TASK DIRECTIONS:
Write the entries below as a JSON list of strings with one string per line, covering every entry and omitting blank lines.

SUPPLIED ENTRIES:
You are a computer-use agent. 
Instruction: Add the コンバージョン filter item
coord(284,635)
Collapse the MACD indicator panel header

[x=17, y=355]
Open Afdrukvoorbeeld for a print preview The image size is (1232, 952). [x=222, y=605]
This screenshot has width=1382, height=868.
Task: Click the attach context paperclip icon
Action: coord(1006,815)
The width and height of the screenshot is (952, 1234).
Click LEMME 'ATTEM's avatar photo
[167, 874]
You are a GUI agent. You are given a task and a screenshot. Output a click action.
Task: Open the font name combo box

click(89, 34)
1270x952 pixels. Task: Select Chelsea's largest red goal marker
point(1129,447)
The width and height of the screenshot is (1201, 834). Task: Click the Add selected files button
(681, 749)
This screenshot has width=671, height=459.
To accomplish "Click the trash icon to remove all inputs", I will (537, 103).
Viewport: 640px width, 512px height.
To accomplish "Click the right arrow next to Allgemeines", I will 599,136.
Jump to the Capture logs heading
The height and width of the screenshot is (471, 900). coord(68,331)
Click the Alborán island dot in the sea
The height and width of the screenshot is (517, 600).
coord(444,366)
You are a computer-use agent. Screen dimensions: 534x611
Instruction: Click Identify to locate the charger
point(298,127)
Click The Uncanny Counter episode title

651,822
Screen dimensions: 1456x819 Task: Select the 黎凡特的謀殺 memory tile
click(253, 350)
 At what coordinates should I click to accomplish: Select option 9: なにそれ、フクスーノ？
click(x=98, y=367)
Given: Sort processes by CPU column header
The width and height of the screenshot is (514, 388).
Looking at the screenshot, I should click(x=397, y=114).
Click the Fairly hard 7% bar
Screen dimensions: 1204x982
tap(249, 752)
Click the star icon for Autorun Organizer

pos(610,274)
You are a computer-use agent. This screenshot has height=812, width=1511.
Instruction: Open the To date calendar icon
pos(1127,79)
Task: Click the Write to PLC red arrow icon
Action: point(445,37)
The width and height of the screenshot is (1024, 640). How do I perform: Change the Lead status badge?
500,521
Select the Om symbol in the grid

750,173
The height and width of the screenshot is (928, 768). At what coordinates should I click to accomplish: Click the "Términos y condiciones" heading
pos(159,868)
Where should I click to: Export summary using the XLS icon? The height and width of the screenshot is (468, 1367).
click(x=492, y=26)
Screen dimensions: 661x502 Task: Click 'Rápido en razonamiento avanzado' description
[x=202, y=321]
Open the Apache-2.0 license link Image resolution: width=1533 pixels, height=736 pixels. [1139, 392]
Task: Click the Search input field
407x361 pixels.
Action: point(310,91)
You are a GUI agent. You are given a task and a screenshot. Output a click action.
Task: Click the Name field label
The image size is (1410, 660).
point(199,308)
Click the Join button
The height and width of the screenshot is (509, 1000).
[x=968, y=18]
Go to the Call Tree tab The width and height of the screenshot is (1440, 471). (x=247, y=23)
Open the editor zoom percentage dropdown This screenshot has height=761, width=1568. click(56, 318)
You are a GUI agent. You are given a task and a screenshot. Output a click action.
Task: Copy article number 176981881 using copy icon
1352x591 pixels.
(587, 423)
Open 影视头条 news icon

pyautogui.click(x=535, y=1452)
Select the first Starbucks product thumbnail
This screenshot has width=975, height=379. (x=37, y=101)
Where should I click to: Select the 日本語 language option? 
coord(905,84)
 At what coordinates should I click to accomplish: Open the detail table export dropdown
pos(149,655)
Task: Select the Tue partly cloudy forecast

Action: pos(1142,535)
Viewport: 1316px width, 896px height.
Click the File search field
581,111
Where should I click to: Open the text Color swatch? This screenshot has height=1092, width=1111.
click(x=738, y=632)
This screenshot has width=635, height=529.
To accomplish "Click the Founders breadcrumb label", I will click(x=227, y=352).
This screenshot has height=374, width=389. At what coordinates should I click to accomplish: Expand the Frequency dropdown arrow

TASK SOLUTION:
[
  "You are a computer-use agent. ",
  "Instruction: Add the コンバージョン filter item",
  "coord(284,635)",
  "Collapse the MACD indicator panel header",
  "[x=17, y=355]",
  "Open Afdrukvoorbeeld for a print preview The image size is (1232, 952). [x=222, y=605]",
  "This screenshot has width=1382, height=868.",
  "Task: Click the attach context paperclip icon",
  "Action: coord(1006,815)",
  "The width and height of the screenshot is (952, 1234).",
  "Click LEMME 'ATTEM's avatar photo",
  "[167, 874]",
  "You are a GUI agent. You are given a task and a screenshot. Output a click action.",
  "Task: Open the font name combo box",
  "click(89, 34)",
  "1270x952 pixels. Task: Select Chelsea's largest red goal marker",
  "point(1129,447)",
  "The width and height of the screenshot is (1201, 834). Task: Click the Add selected files button",
  "(681, 749)",
  "This screenshot has width=671, height=459.",
  "To accomplish \"Click the trash icon to remove all inputs\", I will (537, 103).",
  "Viewport: 640px width, 512px height.",
  "To accomplish \"Click the right arrow next to Allgemeines\", I will 599,136.",
  "Jump to the Capture logs heading",
  "The height and width of the screenshot is (471, 900). coord(68,331)",
  "Click the Alborán island dot in the sea",
  "The height and width of the screenshot is (517, 600).",
  "coord(444,366)",
  "You are a computer-use agent. Screen dimensions: 534x611",
  "Instruction: Click Identify to locate the charger",
  "point(298,127)",
  "Click The Uncanny Counter episode title",
  "651,822",
  "Screen dimensions: 1456x819 Task: Select the 黎凡特的謀殺 memory tile",
  "click(253, 350)",
  " At what coordinates should I click to accomplish: Select option 9: なにそれ、フクスーノ？",
  "click(x=98, y=367)",
  "Given: Sort processes by CPU column header",
  "The width and height of the screenshot is (514, 388).",
  "Looking at the screenshot, I should click(x=397, y=114).",
  "Click the Fairly hard 7% bar",
  "Screen dimensions: 1204x982",
  "tap(249, 752)",
  "Click the star icon for Autorun Organizer",
  "pos(610,274)",
  "You are a computer-use agent. This screenshot has height=812, width=1511.",
  "Instruction: Open the To date calendar icon",
  "pos(1127,79)",
  "Task: Click the Write to PLC red arrow icon",
  "Action: point(445,37)",
  "The width and height of the screenshot is (1024, 640). How do I perform: Change the Lead status badge?",
  "500,521",
  "Select the Om symbol in the grid",
  "750,173",
  "The height and width of the screenshot is (928, 768). At what coordinates should I click to accomplish: Click the \"Términos y condiciones\" heading",
  "pos(159,868)",
  "Where should I click to: Export summary using the XLS icon? The height and width of the screenshot is (468, 1367).",
  "click(x=492, y=26)",
  "Screen dimensions: 661x502 Task: Click 'Rápido en razonamiento avanzado' description",
  "[x=202, y=321]",
  "Open the Apache-2.0 license link Image resolution: width=1533 pixels, height=736 pixels. [1139, 392]",
  "Task: Click the Search input field",
  "407x361 pixels.",
  "Action: point(310,91)",
  "You are a GUI agent. You are given a task and a screenshot. Output a click action.",
  "Task: Click the Name field label",
  "The image size is (1410, 660).",
  "point(199,308)",
  "Click the Join button",
  "The height and width of the screenshot is (509, 1000).",
  "[x=968, y=18]",
  "Go to the Call Tree tab The width and height of the screenshot is (1440, 471). (x=247, y=23)",
  "Open the editor zoom percentage dropdown This screenshot has height=761, width=1568. click(56, 318)",
  "You are a GUI agent. You are given a task and a screenshot. Output a click action.",
  "Task: Copy article number 176981881 using copy icon",
  "1352x591 pixels.",
  "(587, 423)",
  "Open 影视头条 news icon",
  "pyautogui.click(x=535, y=1452)",
  "Select the first Starbucks product thumbnail",
  "This screenshot has width=975, height=379. (x=37, y=101)",
  "Where should I click to: Select the 日本語 language option? ",
  "coord(905,84)",
  " At what coordinates should I click to accomplish: Open the detail table export dropdown",
  "pos(149,655)",
  "Task: Select the Tue partly cloudy forecast",
  "Action: pos(1142,535)",
  "Viewport: 1316px width, 896px height.",
  "Click the File search field",
  "581,111",
  "Where should I click to: Open the text Color swatch? This screenshot has height=1092, width=1111.",
  "click(x=738, y=632)",
  "This screenshot has width=635, height=529.",
  "To accomplish \"Click the Founders breadcrumb label\", I will click(x=227, y=352).",
  "This screenshot has height=374, width=389. At what coordinates should I click to accomplish: Expand the Frequency dropdown arrow"
]